__Source__
Tom Konrad, Ph.D., CFA
- Seaspan Worldwide has several classes of publicly traded securities, with different claims on its income streams.
- The company owns container ships leased under long term contracts to shipping companies.
- The shipping industry is in a massive downturn, raising concerns about its customers’ ability to pay.
- The company’s preferred shares have sold off more than half as far as its common stock- far more than justified by its relatively low risk.
- There exists a 5.5% yield opportunity to buy the preferred and hedge the risk by buying puts on the common.
Seaspan Corporation operates as an independent charter owner and manager of containerships. The company charters its containerships under to long-term, fixed-rate time charters to various container liner companies. Its fleet consists of 92 vessels, which are typically newer, larger, and more fuel efficient than other fleets.

__Parts of the exercise__
1. Answer each question from the Seaspan passage, one line per answer, marked (a), (b), (c):
(a) How many vessels make up the company's fleet?
(b) What yield is cited for buying the preferred shares and hedging with puts on the common?
(c) What kind of charters does the company use to charter out its containerships?
2. Please continue the Seaspan passage, picking up right after its final sentence.

__Material__
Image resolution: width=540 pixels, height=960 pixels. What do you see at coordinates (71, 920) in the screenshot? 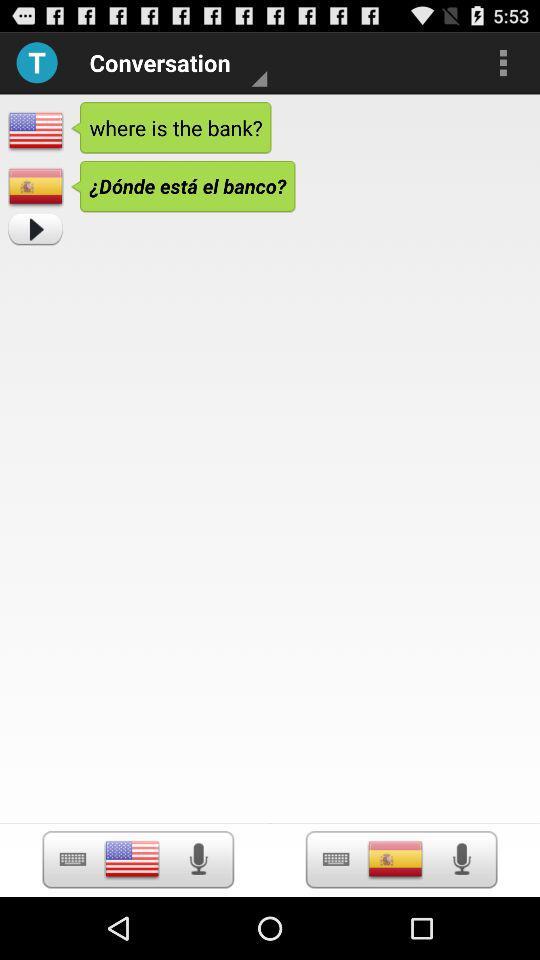
I see `the date_range icon` at bounding box center [71, 920].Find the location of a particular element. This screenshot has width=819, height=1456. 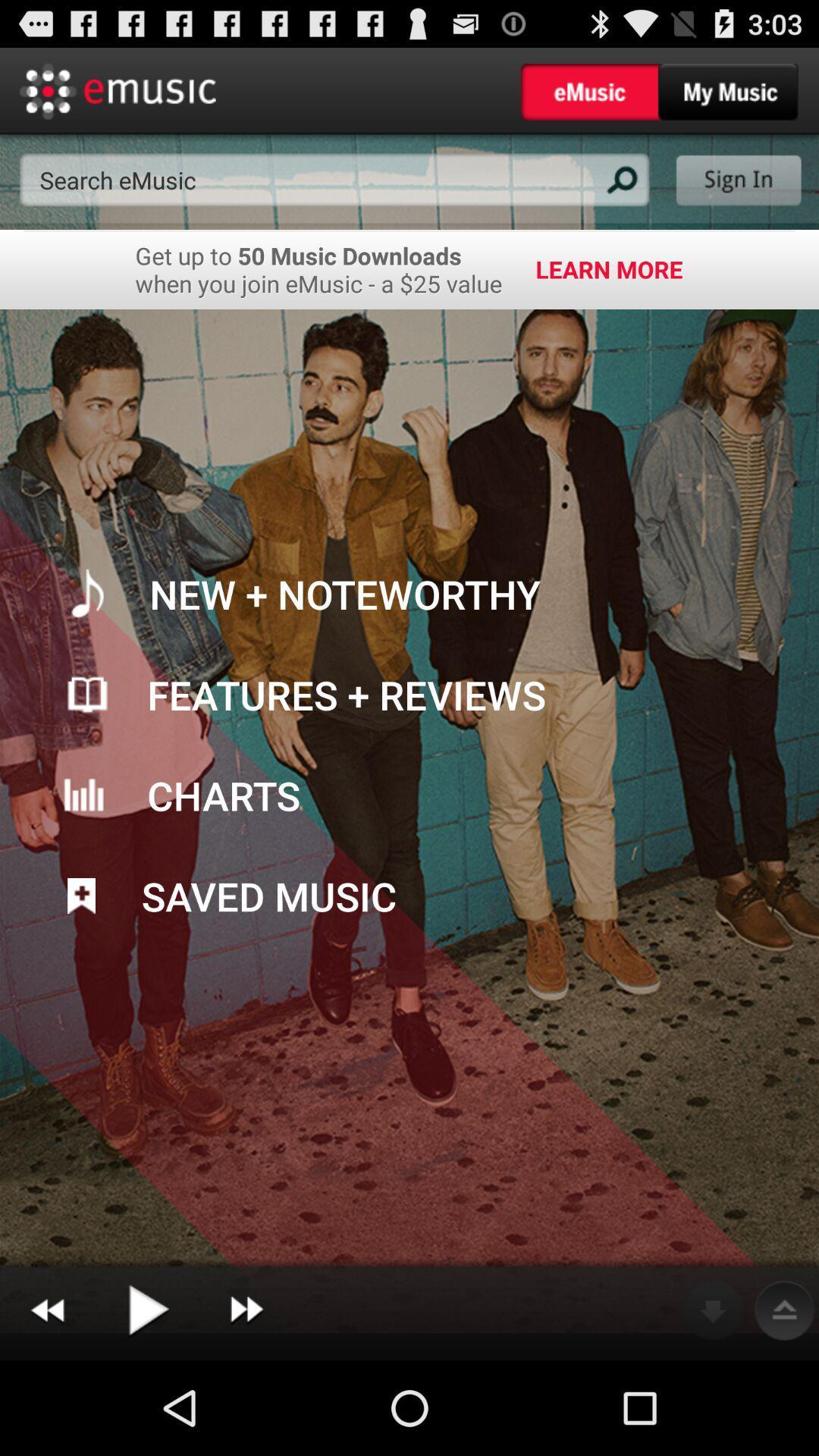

__Results in order__
1.
(a) 92 vessels
(b) 5.5%
(c) Long-term, fixed-rate time charters

2.
Seaspan’s top customers included COSCO Container Lines, Mitsui O.S.K. Lines, MOL, Yang Mine and Hapag-Lloyd. It also had three ships chartered to bankrupt Hanjin shipping. Although one of these ships has already been rechartered, the bankruptcy highlighted the fact that Seaspan’s income and (more importantly) dividend are not safe.
Available Cash Flow
A recent article on Seaspan by transportation professional James Sands looks at the prospects of a dividend cut going forward. He seems to think that a dividend cut is possible, and may even be likely because the company may decide to expand its fleet by purchasing vessels for sale at distressed prices.
Seaspan’s dividends currently amount to $13 million a quarter to preferred shareholders, and $38.3 million to common shareholders. Cash available for distribution to common shareholders (CAFD) was $90 million in the third quarter (after the $13 million payment to preferred shareholders.) Third quarter revenue was $225 million.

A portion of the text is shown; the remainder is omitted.